You can see this trend today in America. When we had heavily regulated and taxed capitalism in the post-war era, the largest employer in America was General Motors, and they paid working people what would be, in today's dollars, about $50 an hour with benefits. Reagan began deregulating and cutting taxes on capitalism in 1981, and today, with more classical "raw capitalism," what we call "Reaganomics," or "supply side economics," our nation's largest employer is WalMart and they pay around $10 an hour.

This is how quickly capitalism reorients itself when the brakes of regulation and taxes are removed - this huge change was done in less than 35 years. The only ways a working-class "middle class" can come about in a capitalist society are by massive social upheaval - a middle class emerged after the Black Plague in Europe in the 14th century - or by heavily taxing the rich.

French economist Thomas Piketty has talked about this at great length in his groundbreaking new book, Capital in the Twenty-First Century. He argues that the middle class that came about in Western Europe and the United States during the mid-twentieth was the direct result of a peculiar set of historical events. According to Piketty, the post-World War II middle class was created by two major things: the destruction of European inherited wealth during the war and higher taxes on the rich, most of which were rationalized by the war. This brought wealth and income at the top down, and raised working people up into a middle class.

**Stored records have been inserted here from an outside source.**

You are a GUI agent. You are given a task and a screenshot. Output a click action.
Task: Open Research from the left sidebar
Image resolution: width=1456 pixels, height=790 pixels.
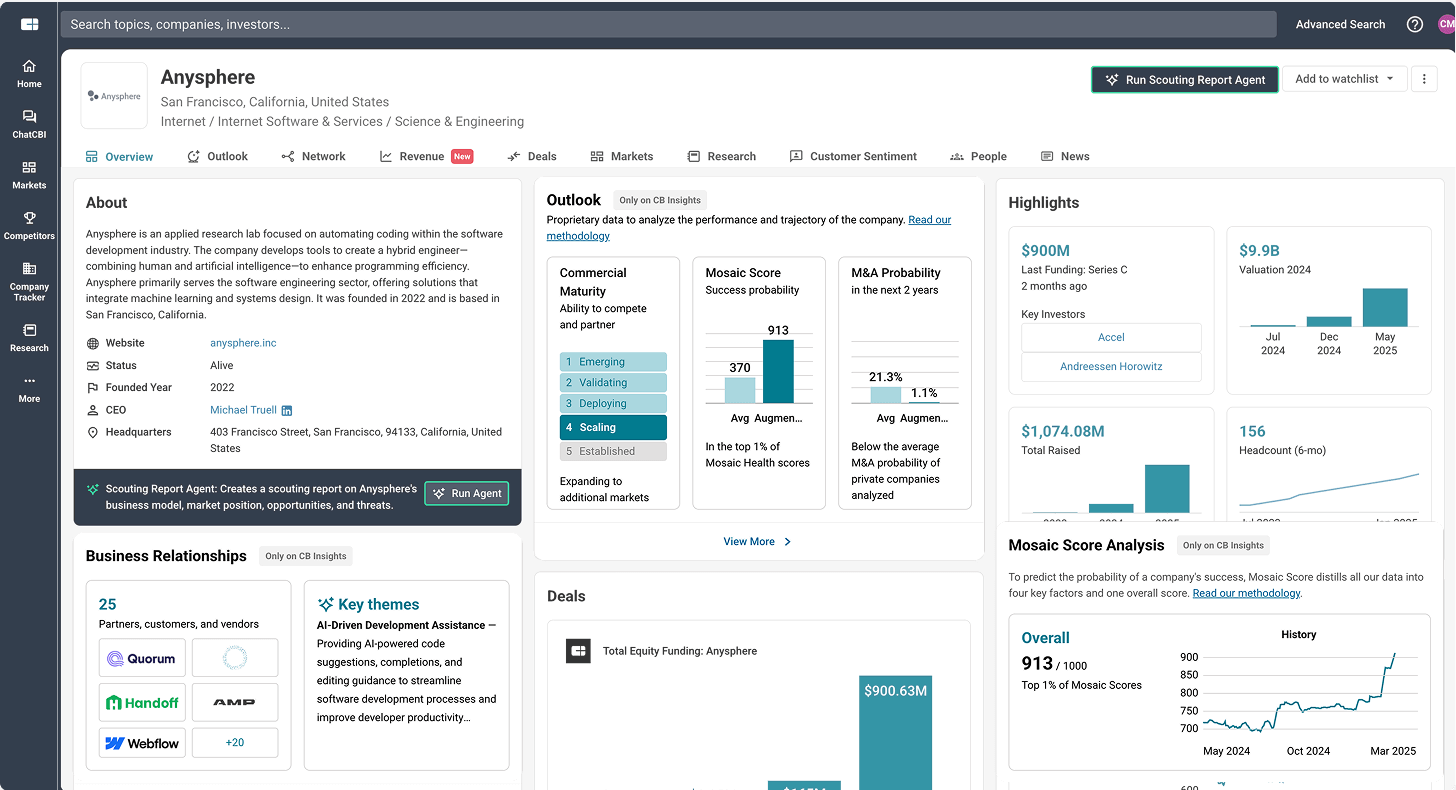pos(29,340)
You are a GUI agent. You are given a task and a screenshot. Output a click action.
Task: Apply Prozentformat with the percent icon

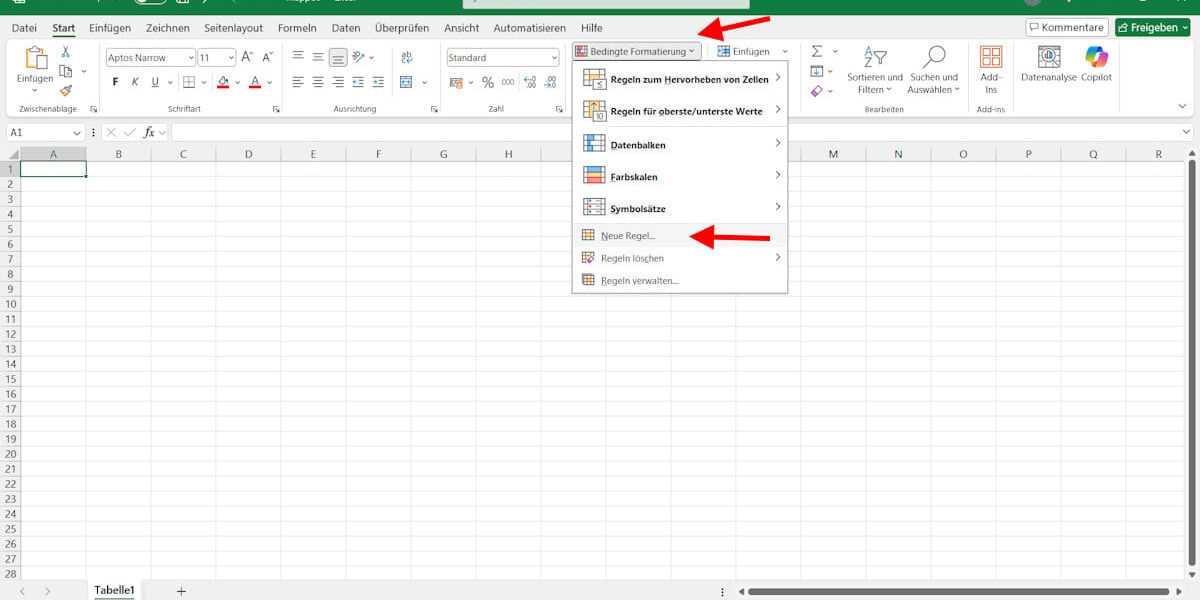487,82
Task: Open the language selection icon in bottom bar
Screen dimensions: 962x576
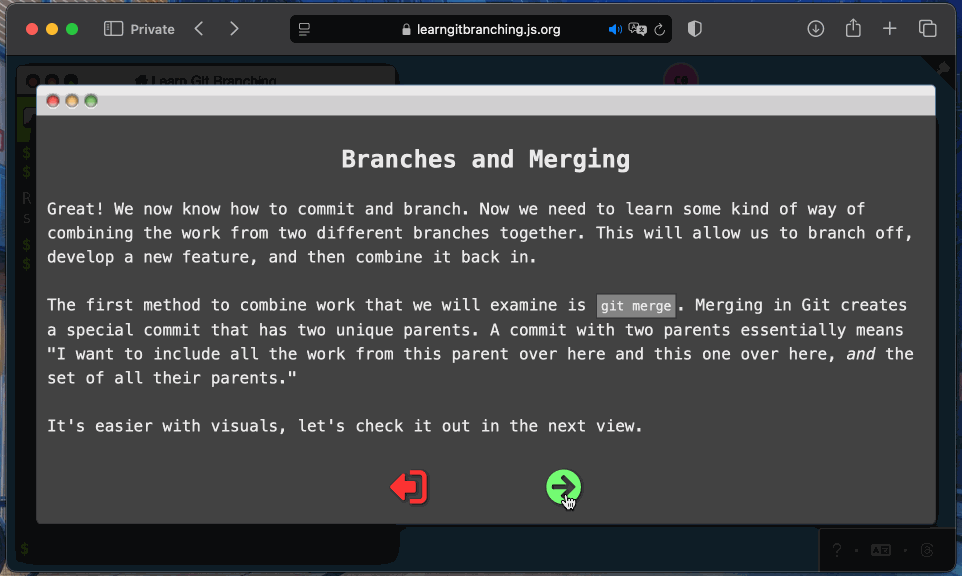Action: tap(880, 550)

[url]https://www.thomhartmann.com/blog/20...;normal”[/URL]"

It goes on a bit more and worth reading.

I'll read it. It makes sense. It's very logical.
 
Hello Flash,

Maryanne must not know we already have public financing for presidential nominations and elections. Candidates who accept the funds for the general election have to limit their total spending to the designated amount and cannot raise money privately. These public funds were used by both the Democratic and Republican candidates in the general election every year since 1976 until 2008 when Obama refused the funds because he could raise much more privately and not be held to total spending limits or state limits.

We don't need more of a failed system. It is welfare for politicians forcing Americans to help fund candidates they oppose and giving needed tax dollars to candidates who have no chance of winning.

That may or may not be a good idea, but whatever we do needs to be a part of a larger plan to get the influence of big money out of politics. That is what she is trying to accomplish.

Maybe what needs to be done is revamp that system by adding the provision that no candidate may accept any donations - that they would qualify for funding according to their message and how well it is received by the public.
 
Hello Celticguy,



What she does is talks over the heads of the rest of the candidates. They are all arguing on the same level about this plan, that plan, the details, etc. She is saying we need a stronger moral guidance in creating our plans.



I disagree with that. I think we should be subsidizing things that are good for our society and not subsidizing things that are not good for our society.
I am not in favor of government picking winners and losers.
Favoring this one over that one is against everything the constitution was about.

If she can only think in big picture terms she cant be taken seriously.
 
I am not in favor of government picking winners and losers.
Favoring this one over that one is against everything the constitution was about.

If she can only think in big picture terms she cant be taken seriously.

As far as issues she agrees greatly with Warren and Sanders on policy changes.